SUPPLIED DATA =
.....

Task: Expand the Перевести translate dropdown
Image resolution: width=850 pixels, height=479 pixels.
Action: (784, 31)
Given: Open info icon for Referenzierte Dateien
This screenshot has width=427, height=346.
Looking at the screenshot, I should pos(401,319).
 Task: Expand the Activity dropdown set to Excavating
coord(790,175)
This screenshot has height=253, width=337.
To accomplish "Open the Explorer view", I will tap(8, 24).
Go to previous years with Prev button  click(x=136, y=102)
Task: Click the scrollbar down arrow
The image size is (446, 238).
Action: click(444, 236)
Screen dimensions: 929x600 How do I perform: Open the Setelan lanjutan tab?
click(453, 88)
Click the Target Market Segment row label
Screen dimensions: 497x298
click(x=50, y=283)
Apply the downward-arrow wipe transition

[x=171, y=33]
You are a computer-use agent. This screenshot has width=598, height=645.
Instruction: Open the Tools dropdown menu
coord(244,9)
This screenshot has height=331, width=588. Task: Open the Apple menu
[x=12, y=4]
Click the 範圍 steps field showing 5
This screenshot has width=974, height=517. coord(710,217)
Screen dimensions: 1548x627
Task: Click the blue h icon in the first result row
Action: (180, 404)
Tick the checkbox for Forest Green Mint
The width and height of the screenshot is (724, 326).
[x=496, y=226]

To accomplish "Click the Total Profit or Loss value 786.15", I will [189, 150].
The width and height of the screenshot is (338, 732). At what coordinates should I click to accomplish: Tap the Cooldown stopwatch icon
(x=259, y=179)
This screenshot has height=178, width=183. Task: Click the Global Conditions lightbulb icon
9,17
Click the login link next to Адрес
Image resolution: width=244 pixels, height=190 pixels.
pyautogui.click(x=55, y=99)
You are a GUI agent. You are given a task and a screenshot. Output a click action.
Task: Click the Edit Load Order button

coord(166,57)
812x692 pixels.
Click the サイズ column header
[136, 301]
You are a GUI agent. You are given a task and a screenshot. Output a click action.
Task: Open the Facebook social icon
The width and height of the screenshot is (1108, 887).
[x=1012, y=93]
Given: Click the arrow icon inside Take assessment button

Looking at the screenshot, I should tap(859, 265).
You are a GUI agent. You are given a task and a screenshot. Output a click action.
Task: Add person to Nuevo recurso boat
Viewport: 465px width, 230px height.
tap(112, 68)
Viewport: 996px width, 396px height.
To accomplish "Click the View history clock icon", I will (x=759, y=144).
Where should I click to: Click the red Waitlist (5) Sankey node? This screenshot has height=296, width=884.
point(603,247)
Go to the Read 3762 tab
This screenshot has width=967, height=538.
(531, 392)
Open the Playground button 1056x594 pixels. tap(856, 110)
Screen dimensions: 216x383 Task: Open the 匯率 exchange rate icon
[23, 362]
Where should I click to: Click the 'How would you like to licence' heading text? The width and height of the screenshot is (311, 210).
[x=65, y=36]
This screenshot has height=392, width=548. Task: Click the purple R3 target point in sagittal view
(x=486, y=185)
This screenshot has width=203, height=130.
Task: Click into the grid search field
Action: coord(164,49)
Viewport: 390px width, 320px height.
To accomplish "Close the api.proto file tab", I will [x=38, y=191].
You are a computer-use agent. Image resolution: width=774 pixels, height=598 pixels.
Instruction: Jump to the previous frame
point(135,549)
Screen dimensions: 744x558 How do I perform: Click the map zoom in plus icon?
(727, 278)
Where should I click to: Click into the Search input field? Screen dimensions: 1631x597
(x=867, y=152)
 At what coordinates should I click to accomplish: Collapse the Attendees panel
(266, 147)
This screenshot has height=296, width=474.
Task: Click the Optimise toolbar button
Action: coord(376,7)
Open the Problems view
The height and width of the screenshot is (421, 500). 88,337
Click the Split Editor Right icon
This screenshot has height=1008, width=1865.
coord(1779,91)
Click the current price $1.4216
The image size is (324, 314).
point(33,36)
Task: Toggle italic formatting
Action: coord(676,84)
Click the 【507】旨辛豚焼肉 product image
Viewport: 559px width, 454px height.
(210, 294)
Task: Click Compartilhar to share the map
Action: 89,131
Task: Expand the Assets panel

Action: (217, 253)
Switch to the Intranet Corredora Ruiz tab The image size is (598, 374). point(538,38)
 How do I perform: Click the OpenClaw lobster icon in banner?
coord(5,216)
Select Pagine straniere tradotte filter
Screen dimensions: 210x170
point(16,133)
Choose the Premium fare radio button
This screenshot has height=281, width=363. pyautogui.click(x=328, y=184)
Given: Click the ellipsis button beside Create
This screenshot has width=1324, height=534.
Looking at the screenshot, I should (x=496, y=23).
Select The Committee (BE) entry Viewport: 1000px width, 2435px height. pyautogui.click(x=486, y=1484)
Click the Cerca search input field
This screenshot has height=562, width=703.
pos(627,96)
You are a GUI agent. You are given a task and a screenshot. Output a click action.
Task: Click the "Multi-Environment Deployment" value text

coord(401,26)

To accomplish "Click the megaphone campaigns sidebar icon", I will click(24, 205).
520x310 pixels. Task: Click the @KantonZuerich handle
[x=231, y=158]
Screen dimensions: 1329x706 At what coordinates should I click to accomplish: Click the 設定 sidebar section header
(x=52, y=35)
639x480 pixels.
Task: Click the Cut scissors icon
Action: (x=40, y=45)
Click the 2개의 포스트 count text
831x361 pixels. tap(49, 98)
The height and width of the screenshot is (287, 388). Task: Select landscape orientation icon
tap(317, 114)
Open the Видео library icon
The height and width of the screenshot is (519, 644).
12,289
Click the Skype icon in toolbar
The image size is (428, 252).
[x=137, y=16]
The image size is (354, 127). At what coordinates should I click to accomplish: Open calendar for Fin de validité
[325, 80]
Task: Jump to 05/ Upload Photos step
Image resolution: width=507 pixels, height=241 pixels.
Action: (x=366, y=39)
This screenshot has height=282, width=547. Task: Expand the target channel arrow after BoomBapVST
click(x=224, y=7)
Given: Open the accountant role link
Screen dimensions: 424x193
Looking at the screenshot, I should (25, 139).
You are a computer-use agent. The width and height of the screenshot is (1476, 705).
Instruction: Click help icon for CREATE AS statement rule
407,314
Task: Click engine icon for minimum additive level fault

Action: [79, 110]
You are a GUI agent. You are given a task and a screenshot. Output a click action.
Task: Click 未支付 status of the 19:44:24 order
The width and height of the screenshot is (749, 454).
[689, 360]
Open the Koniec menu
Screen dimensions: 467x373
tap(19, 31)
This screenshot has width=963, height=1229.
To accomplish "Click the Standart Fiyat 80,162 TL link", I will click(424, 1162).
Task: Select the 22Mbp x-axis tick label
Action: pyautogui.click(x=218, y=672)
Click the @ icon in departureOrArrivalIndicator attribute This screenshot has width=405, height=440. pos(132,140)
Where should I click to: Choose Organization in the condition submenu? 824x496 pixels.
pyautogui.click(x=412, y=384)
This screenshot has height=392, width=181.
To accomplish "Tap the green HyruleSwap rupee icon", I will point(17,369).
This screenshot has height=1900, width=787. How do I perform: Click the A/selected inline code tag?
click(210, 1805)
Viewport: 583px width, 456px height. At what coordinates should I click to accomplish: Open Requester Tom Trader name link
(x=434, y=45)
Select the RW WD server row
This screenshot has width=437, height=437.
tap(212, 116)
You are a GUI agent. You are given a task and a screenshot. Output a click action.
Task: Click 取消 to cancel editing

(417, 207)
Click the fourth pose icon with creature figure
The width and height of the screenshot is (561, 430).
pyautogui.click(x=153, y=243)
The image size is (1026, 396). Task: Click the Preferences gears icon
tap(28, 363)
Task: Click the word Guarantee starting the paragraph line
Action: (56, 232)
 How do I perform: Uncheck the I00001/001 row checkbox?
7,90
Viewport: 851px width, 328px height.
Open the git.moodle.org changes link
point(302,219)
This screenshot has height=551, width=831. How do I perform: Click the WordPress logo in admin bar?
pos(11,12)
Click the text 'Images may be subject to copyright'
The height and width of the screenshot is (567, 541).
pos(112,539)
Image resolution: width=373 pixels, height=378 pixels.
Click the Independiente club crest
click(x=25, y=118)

.....

ASSIGNMENT =
Write out each line exactly, starting with the line that contains "The image size is (1026, 396)." and stopping after the last line of the data.

SOLUTION FOR THIS TASK =
The image size is (1026, 396). Task: Click the Preferences gears icon
tap(28, 363)
Task: Click the word Guarantee starting the paragraph line
Action: (56, 232)
 How do I perform: Uncheck the I00001/001 row checkbox?
7,90
Viewport: 851px width, 328px height.
Open the git.moodle.org changes link
point(302,219)
This screenshot has height=551, width=831. How do I perform: Click the WordPress logo in admin bar?
pos(11,12)
Click the text 'Images may be subject to copyright'
The height and width of the screenshot is (567, 541).
pos(112,539)
Image resolution: width=373 pixels, height=378 pixels.
Click the Independiente club crest
click(x=25, y=118)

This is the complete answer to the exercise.